15. Father failed to appear at the Permanency Hearing.

16. Father has not visited L.G. since February of 2014, although the visit referral remained open until the May 27, 2014 Permanency Hearing.

17. There is a reasonable probability that the conditions that resulted in L.G.'s removal and continued placement outside the home will not be remedied by her father. Father failed to actively participate in services during the Informal Adjustment and C[H]INS cases to the extent needed to demonstrate that he is willing or able to do what was needed to be an appropriate parent. His lack of interest is also demonstrated in his inconsistent visits with L.G. and his lack of attendance at court hearings and Child and Family Team Meetings.

18. Continuation of the parent-child relationship poses a threat to L.G.'s well-being in that it would pose a barrier to obtaining permanency for her through adoption when her father has not made the effort needed to put him in a position to offer permanency. Without adequately addressing conditions, Father cannot provide L.G. with a safe environment. It is unclear whether he could provide a stable home to meet L.G.'s basic needs as he does not support his other children and cannot afford bus tickets.

19. L.G. has been placed in kinship care since her removal in April of 2013. She is placed with her two half-siblings and the placement is pre-adoptive. L.G. is bonded with her caregiver with whom she has spent a majority of her life, and responds to her caregiver as her mother.

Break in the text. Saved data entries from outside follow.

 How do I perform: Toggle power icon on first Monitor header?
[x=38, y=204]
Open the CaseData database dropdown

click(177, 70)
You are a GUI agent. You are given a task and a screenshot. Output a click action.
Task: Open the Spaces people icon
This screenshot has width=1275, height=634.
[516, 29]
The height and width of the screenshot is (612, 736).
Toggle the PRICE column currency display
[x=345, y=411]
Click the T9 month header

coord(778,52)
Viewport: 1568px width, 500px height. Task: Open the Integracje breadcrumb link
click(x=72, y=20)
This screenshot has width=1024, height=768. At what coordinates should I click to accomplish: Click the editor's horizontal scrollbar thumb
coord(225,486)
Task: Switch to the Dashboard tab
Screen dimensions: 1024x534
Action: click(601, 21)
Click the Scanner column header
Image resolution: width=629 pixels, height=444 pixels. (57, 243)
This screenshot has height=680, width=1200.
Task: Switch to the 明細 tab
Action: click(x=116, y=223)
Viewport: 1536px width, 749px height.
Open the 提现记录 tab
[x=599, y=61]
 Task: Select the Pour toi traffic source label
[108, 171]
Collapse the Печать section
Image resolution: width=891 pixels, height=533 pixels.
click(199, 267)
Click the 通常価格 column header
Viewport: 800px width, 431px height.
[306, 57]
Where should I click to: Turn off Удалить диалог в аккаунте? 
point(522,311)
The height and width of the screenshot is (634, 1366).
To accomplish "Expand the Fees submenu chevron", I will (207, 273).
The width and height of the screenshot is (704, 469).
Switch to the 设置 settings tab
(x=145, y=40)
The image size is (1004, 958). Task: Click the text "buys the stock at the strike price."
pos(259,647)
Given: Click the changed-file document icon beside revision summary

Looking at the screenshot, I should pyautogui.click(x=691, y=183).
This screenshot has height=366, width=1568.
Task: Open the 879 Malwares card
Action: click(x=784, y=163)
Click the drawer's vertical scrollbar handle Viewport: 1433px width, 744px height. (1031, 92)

20. Termination of the parent-child relationship is in the best interests of L.G. Termination would allow her to be adopted into a stable and permanent home, along with her siblings, where her needs will be safely met.

21. There exists a satisfactory plan for the future care and treatment of T.G., that being adoption.

22. The Guardian ad Litem recommends the permanency plan of adoption as being in T.G.'s best interest.

Id. at 10–11. Accordingly, the trial court determined that DCS had proven the allegations of the petition to terminate parental rights by clear and convincing evidence and therefore terminated Father's parental rights. Father now appeals.

Discussion and Decision

[5] “The purpose of terminating parental rights is not to punish parents but to protect their children. Although parental rights have a constitutional dimension, the law allows for their termination when parties are unable or unwilling to meet their responsibility as parents.” In re S.P.H., 806 N.E.2d 874, 880 (Ind.Ct.App.2004) (citation omitted). Indeed, parental interests “must be subordinated to the child's interests” in determining the proper disposition of a petition to terminate parental rights. In re G.Y., 904 N.E.2d 1257, 1260 (Ind.2009).

[6] Indiana Code Section 31–35–2–4(b) provides that a petition to terminate parental rights must meet the following relevant requirements:

(2) The petition must allege:

(A) that one (1) of the following is true:

(i) The child has been removed from the parent for at least six (6) months under a dispositional decree.

(ii) A court has entered a finding under IC 31–34–21–5.6 that reasonable efforts for family preservation or reunification are not required, including a description of the court's finding, the date of the finding, and the manner in which the finding was made.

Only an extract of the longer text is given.